Exercise description — Please put the lines from the line with "You are a computer-use" to the line with "pyautogui.click(x=108, y=153)" into a numbered list, leaving out any blank lines.

Data provided —
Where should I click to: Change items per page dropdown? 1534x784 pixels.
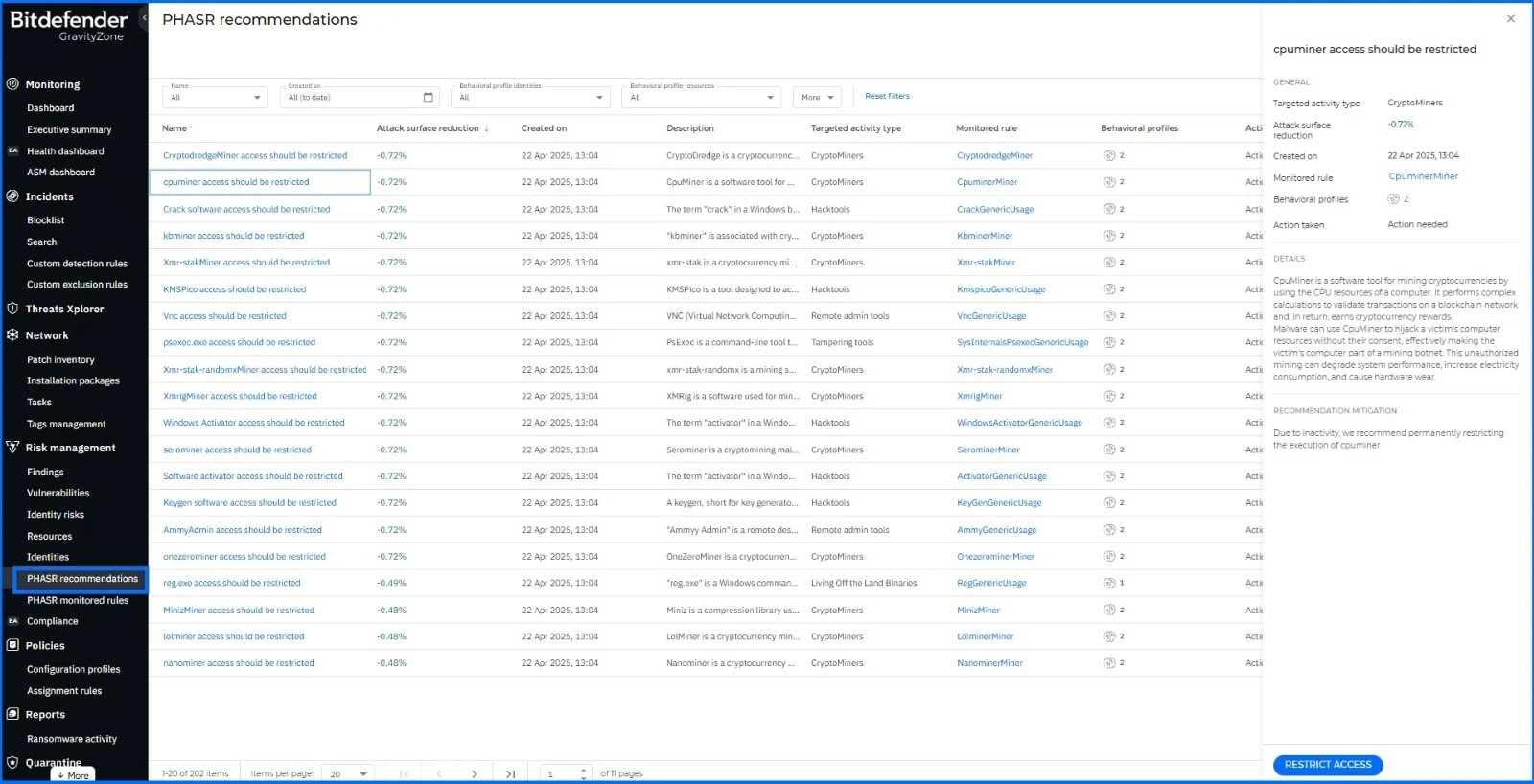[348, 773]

...

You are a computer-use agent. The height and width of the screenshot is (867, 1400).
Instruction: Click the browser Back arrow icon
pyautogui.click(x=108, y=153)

Written answer —
1. You are a computer-use agent. The height and width of the screenshot is (867, 1400).
2. Instruction: Click the browser Back arrow icon
3. pyautogui.click(x=108, y=153)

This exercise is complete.